Was macht unsere Premium-Bio Qualität eigentlich aus?

Mit der DEMETER-Zertifizierung bewegen wir uns bereits auf dem höchsten Standard den es in der Biobranche derzeit gibt. Darüber hinaus versuchen wir unsere Tiere so naturnah wie möglich zu halten. Über die Weidesaison die von ca. Mitte April bis Dezember dauern kann stehen unserer Herde die artenreichsten Naturschutzflächen zur Verfügung. Auf unserer Reise durch zwei Landkreise finden wir für unsere Schafe und Ziegen feinste Kräuter und Gräser, das allein ist schon eine satte Grundlage für bestes Fleisch. Darüber hinaus sind die meisten unserer Weideflächen recht steil, mit Hangneigungen bis 55% und mehr. Da müssen die Tiere viel laufen und teilweise sogar klettern um an die leckersten Bissen zu kommen. So entsteht bestes Fleisch mit intramuskulär angereichertem Fett, was das Fleisch so zart und wohlschmeckend macht. Über die gesundheitlichen Aspekte von Lamm- und Ziegenfleisch wird und wurde andernorts ausreichend berichtet, da sind unsere geschätzten Kunden sicher auf dem Laufenden.

Und auch im Winter achten wir mit unserem Offenstall stark darauf, dass unsere Herde den Lauf von Sonne, Mond und Sternen täglich wahrnehmen kann. Die Südseite des Stalls ist nur von einer Bande in 1,20 Meter Höhe umgeben. So stehen die Tiere windgeschützt und trocken, können aber jederzeit rausschauen. Die frische Luft tut auch ihre Wirkung: bei uns im Stall stinkt es nicht und Lungenentzündungen oder ähnliches gibt es bei uns eigentlich nicht. Da bei der biologisch-dynamischen Wirtschaftsweise Präventivmedizin und der Einsatz der chemischen Keule ausgeschlossen ist, müssen wir mit den Haltungsbedingungen und dem Futter ein gesundes Umfeld schaffen, damit unsere Tiere stets gesund und munter bleiben. Unser Winterfutter liefert uns seit Jahren unser Demeter-Kollege Lothar Burkhart aus Steinhilben.

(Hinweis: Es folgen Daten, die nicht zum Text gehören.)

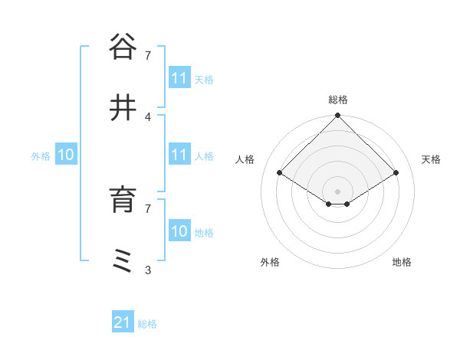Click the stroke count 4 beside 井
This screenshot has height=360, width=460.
click(x=148, y=116)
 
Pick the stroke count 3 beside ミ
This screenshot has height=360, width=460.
click(x=148, y=270)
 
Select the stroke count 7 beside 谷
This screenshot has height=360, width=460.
click(x=148, y=55)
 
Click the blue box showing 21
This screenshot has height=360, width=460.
click(x=123, y=323)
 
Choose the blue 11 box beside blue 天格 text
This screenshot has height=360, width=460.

Das wäre es jetzt eigentlich gewesen. Stimmt nicht. Mit Tieren auf die Welt bringen, sie zu füttern und grosszuziehen und sie danach zu schlachten ist es ja noch lange nicht getan. So achten wir wenn der Tag des Schlachtens gekommen ist immer darauf, dass wir die Lämmer in kleinen Gruppen auf kürzesten Wegen und ohne Stress zu unserem Metzgermeister Manuel Schnitzler nach Holzelfingen fahren. Die Situation des Anhängerfahrens und die Personen sind den Lämmern vertraut und so können wir uns in Ruhe und ohne Grobheiten o.ä. verabschieden. Nur so kann wertvolles und qualitativ hochwertiges Fleisch für die Ernährung von Geist und Körper entstehen. Besonders wichtig ist uns auch, dass alle Teile eines Tieres verwertet werden, hier folgen wir auch sehr gerne unserem Gastronomie-Partner, Bio-Spitzenkoch und Freund Simon Tress mit seinem Team aus dem Biohotel und Restaurant Rose in Ehestetten, bereits seit den 50-ern Demeterbetrieb und starker Verfechter und Anwender des Nose-to-tail Prinzips. Man kann wirklich aus allem etwas leckeres machen, so gibt es keinen Abfall und wir zeigen unseren Respekt vor dem Lebewesen das wir essen.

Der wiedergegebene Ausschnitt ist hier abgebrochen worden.